While the theatre has made no formal announcement, it has confirmed that an advertisement in The Irish Times yesterday seeking applications for the position of director is for his successor, who will take over within the next 12 months.
Mr Colgan is by far the longest-serving chief executive in the Irish theatre world, as well as the most highly remunerated, receiving €231,000 in salary, expenses and pension payments last year.
Now aged 65, he is widely regarded as the most successful theatre producer of his generation.
Under his direction, the Gate has brought critically acclaimed work to Irish audiences and on successful tours to the UK, US and elsewhere, including four Pinter festivals and six Beckett festivals.
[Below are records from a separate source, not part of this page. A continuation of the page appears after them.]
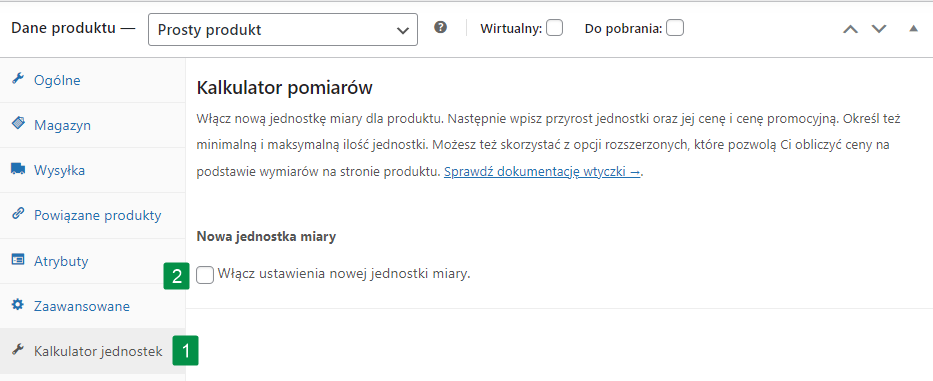Click the Magazyn tag icon
The height and width of the screenshot is (381, 933).
click(x=18, y=124)
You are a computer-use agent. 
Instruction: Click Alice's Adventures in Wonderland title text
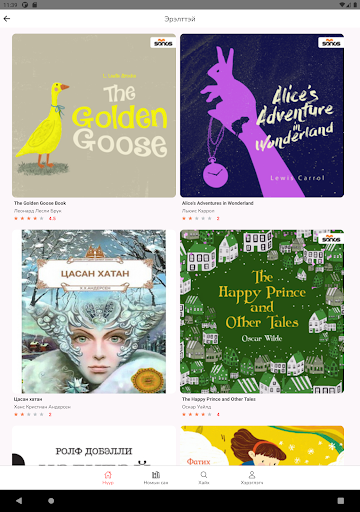(218, 203)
The Gate’s productions have featured work by many internationally acclaimed directors and actors, and have been critically praised across the world.
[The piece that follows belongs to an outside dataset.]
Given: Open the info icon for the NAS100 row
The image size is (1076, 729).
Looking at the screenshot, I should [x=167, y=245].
In 2006 he was awarded the Irish Times Theatre Award for Lifetime Achievement. More recently he was awarded an OBE in the British honours list for services to cultural relations between the UK and Ireland.
The successful applicant will be only the third person to take up the position since the Gate’s foundation in 1928 by Hilton Edwards and Micheál MacLiammóir.
Mr Colgan’s total pay makes him the best-paid arts administrator in the country.
In recent years his pay has been the cause of friction between the Gate and its largest funder, the Arts Council. The council, which provided €860,000 in funding to the theatre in 2015, has described Mr Colgan’s remuneration as “disproportionate”.
The salary scale for the next director has not been revealed.
The theatre later moved to its current premises in Cavendish Row, part of the Rotunda Hospital complex, which architect Michael Scott converted into a theatre.